Against this backdrop, research into issues associated with supply chain agility is increasing. Some agility research dates from the 1990s ([16] Goldman et al. , 1995; [36] Yusuf et al. , 1999). It has become apparent that business processes and structures, supply chain agility, and performance outcomes are inextricably linked in many ways ([22] Li et al. , 2008). Theories regarding these relationships are slowly emerging. For example, [32] Swafford et al. (2006) developed a framework for an organization's supply chain process flexibilities as an important antecedent of its supply chain agility. Overall, however, the theoretical base for these relationships is quite fragmented; few empirical tests of these relationships have been conducted, due mainly to a lack of unified conceptualization of agility and fairly limited views of agility dimensionality ([22] Li et al. , 2008). It is tempting to assume that concepts about supply chain agility are readily understood and easily measured, but this is not the case. Such concepts are likely to be complex in both definition and measurement. Nonetheless, as organizations continue to develop and adopt management practices to build supply chain agility, the need for valid and reliable instruments to assess supply chain agility increases.

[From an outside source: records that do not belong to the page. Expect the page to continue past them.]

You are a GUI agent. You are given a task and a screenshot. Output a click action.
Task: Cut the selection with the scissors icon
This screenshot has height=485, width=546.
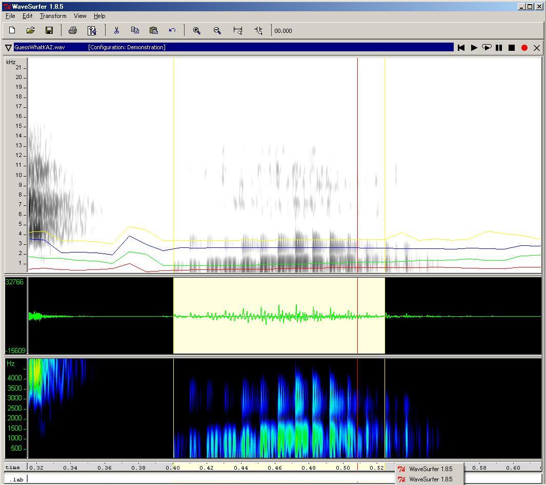tap(116, 31)
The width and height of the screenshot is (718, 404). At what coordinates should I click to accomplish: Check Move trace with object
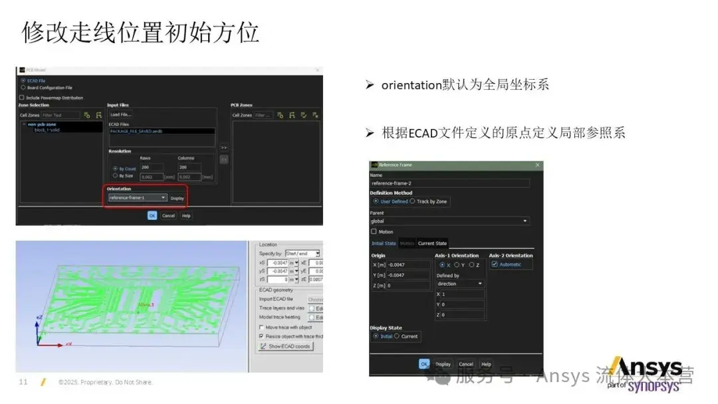tap(261, 327)
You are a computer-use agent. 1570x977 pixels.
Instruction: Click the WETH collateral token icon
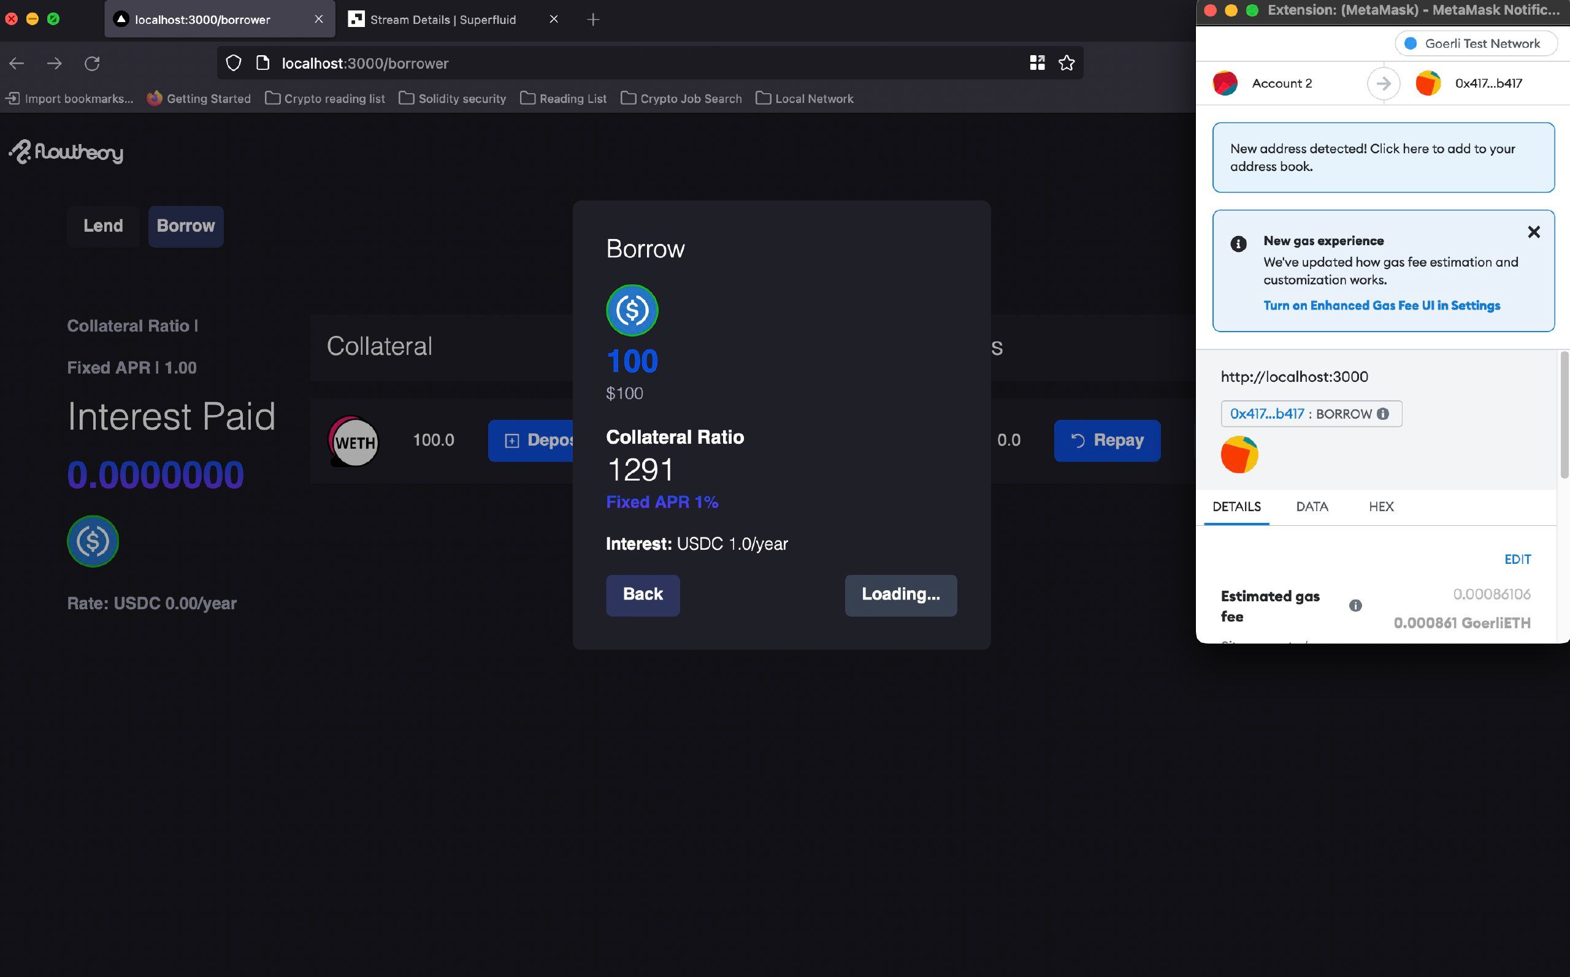pos(354,440)
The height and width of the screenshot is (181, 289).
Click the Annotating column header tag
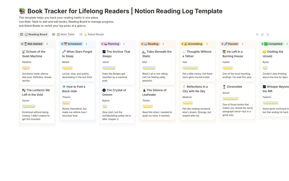pos(192,44)
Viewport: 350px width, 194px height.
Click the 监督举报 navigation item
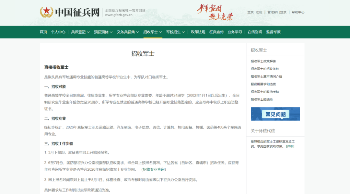click(x=274, y=32)
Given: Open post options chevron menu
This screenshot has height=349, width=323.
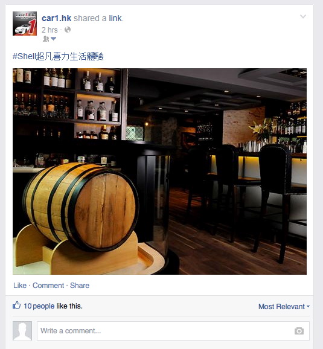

The lack of valid and reliable instruments can lead to two potential problems over time. First, it is difficult to assess the significance of any particular study because "the lack of validated measures in confirmatory research raises the specter that no single finding [...] can be trusted" ([31] Straub, 1989, p. 148). Second, development of a research stream becomes particularly problematic because it is difficult to "compare and accumulate findings and thereby develop syntheses for what is known" ([7] Churchill, 1979, p. 67).
Thus, the frontiers of knowledge about supply chain agility can...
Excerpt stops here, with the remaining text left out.